A Quick Reference Guide to Remote Patient Monitoring During the COVID-19 Pandemic

Manatt, Phelps & Phillips, LLP

Overview

Remote Patient Monitoring (RPM) is real-time or near real-time evaluation of a patient’s clinical status outside of a traditional healthcare setting. RPM leverages wireless devices (e.g., weight scale, blood pressure monitor), often integrated with a software platform, to monitor patients’ health status.

Providers can use RPM to manage patients with a range of chronic conditions (e.g., congestive heart failure, hypertension, diabetes, COPD/asthma), patients with postoperative care needs (e.g., interstage cardiac surgery), and now patients with COVID-19 (e.g., monitoring of oxygen levels and blood pressure).

Many hospitals and health systems have adopted some form of RPM on at least a pilot scale, and recent expansion of Medicare coverage, as well as the COVID-19 pandemic, is accelerating the growth of RPM.

Advantages of RPM include:

  • Speeding up intervention when a patient’s condition becomes concerning
  • Improving continuity of care for chronic conditions and high-risk patients
  • Decreasing readmissions, ED visits, and other unnecessary outpatient and inpatient utilization
  • Empowering patients to engage in self-management

Reimbursement and Financing

Payer reimbursement for RPM can be fee-for-service (FFS) reimbursement or indirect subsidization via population-based payments.

  • Fee-for-Service

    - Remote Physiologic Monitoring Codes: The ongoing surveillance and interpretation of a patient’s physiologic data, digitally transmitted by the patient and/or caregiver to the provider, using a device that is defined by the FDA as a medical device, which is wirelessly synced where the provider can evaluate the data.
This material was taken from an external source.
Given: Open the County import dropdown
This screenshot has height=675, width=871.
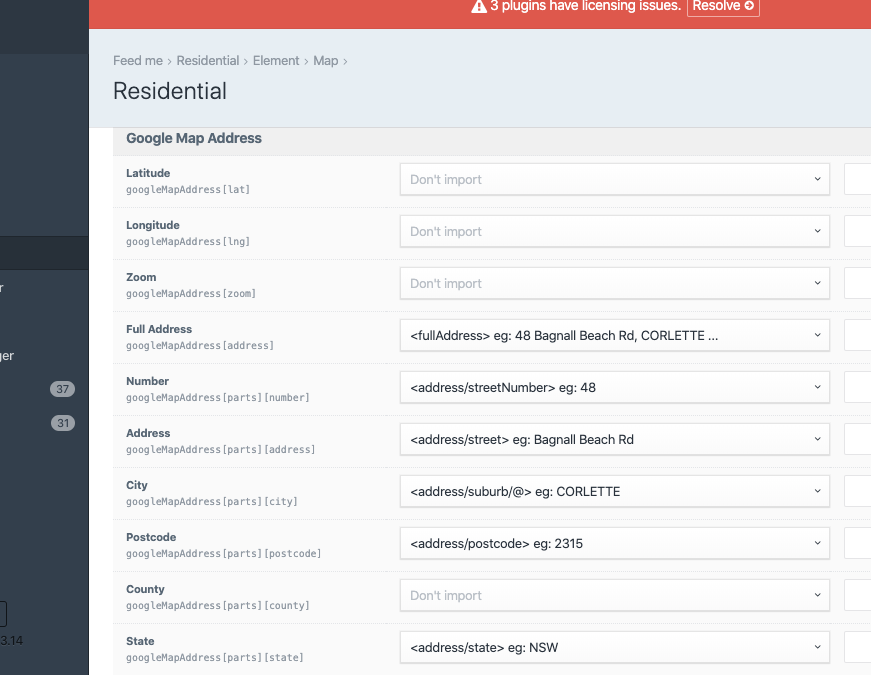Looking at the screenshot, I should 614,595.
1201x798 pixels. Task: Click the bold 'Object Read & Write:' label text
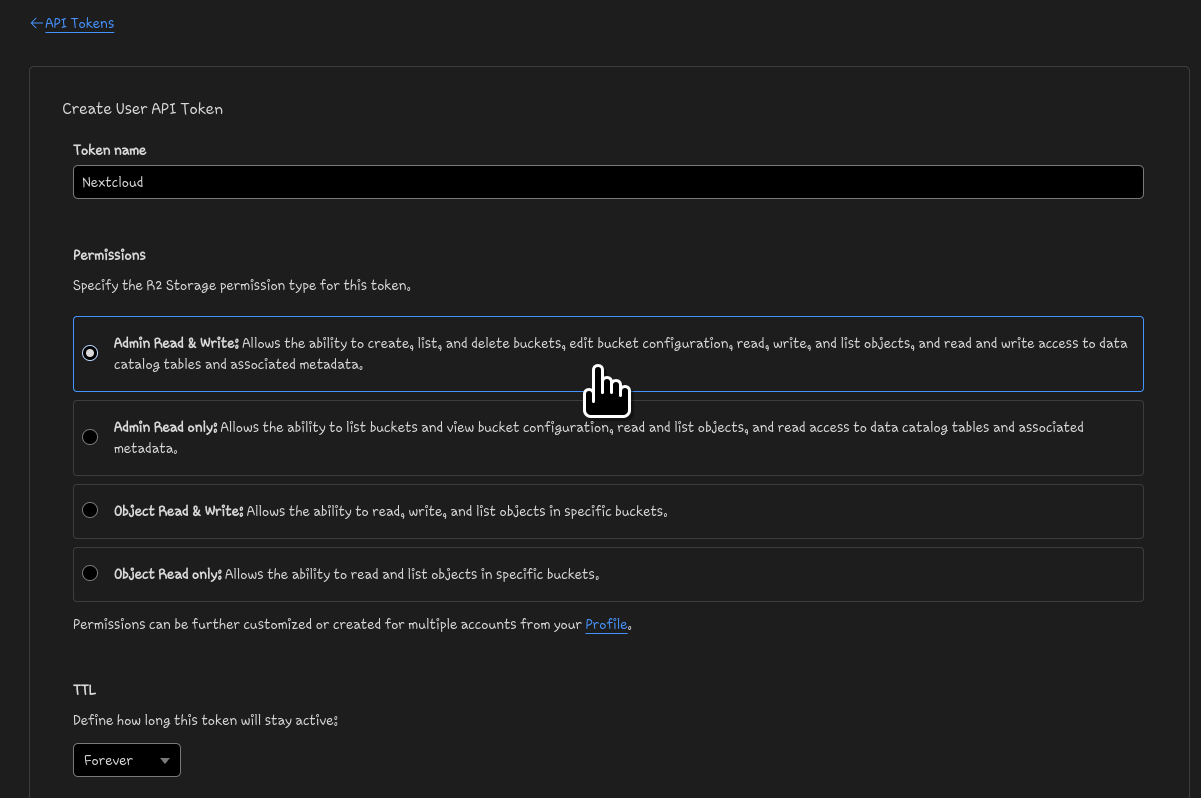coord(178,511)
    - Self-Measured Blood Pressure Monitoring Codes: Assessment of a patient’s self-reported readings from regular use of a personal blood pressure monitoring device to assess and record blood pressure across different points in time outside of a clinical setting, typically at home.

    - Continuous Glucose Monitoring Codes: The ongoing surveillance and interpretation of a patient’s glucose levels, digitally transmitted via a sensor inserted under the patient’s skin.
  • Population-Based Payments

    - Care Management Fees: Providers may choose to leverage available population-based care management fees or other infrastructure funding to implement RPM, although such funding is generally not specifically tied to RPM.

Not all providers and hospitals conducting RPM are yet taking full advantage of FFS reimbursement for RPM, but Medicare and other payers have recently expanded reimbursement. The following figure summarizes Medicare reimbursement codes for RPM.

Figure 1. RPM Reimbursement Under Medicare

Medicaid programs also reimburse for RPM at varying levels, depending on the state.

Beyond reimbursement codes, providers may receive additional federal funding to support implementation of RPM during the COVID-19 pandemic.

  • FCC COVID-19 Telehealth Program: $200 million in direct funding to providers to purchase telecommunications, broadband connectivity and devices (including RPM devices) necessary for providing telehealth services; anticipated $1 million funding limit per provider
  • CARES Act Provider Relief Fund: $175 billion in direct funding to offset provider expenses and lost revenue related to COVID-19

Implementation

Providers may take the following steps to implement an RPM program:

  1. Determine Specific Use Cases: Identify population(s) that would benefit most from RPM (consider piloting before scaling); identify success metrics; establish buy-in.
  2. Consider Budget and Vendor Scope: Determine desired level of vendor commitment. The RPM vendor spectrum ranges from “devices only” to “devices and software” to “full service,” including devices, software and clinical/call center staffing.
  3. Determine Workflow: Consider workflow variables such as staff who will run the RPM program; level of integration with EHR or other care management platforms; criteria for alerts/notifications; patient offboarding from RPM.
  4. Contract With Vendors/Purchase Technology: Ensure compliance with HIPAA and state law.1
  5. Engage With Providers and Patients/Community: Provide adequate training; communicate clearly and consistently; coordinate with other members of the care team outside of the hospital.
  6. Evaluate Against Success Metrics: Regularly measure against identified process and outcome metrics; adjust workflow as needed.

While RPM is still relatively new for most providers, it has significant potential to improve healthcare delivery and outcomes. Providers should explore strategies to launch or expand their RPM programs during and beyond the COVID-19 pandemic.

1 OCR has waived enforcement of certain HIPAA provisions during the COVID-19 Public Health Emergency only.

DISCLAIMER: Because of the generality of this update, the information provided herein may not be applicable in all situations and should not be acted upon without specific legal advice based on particular situations.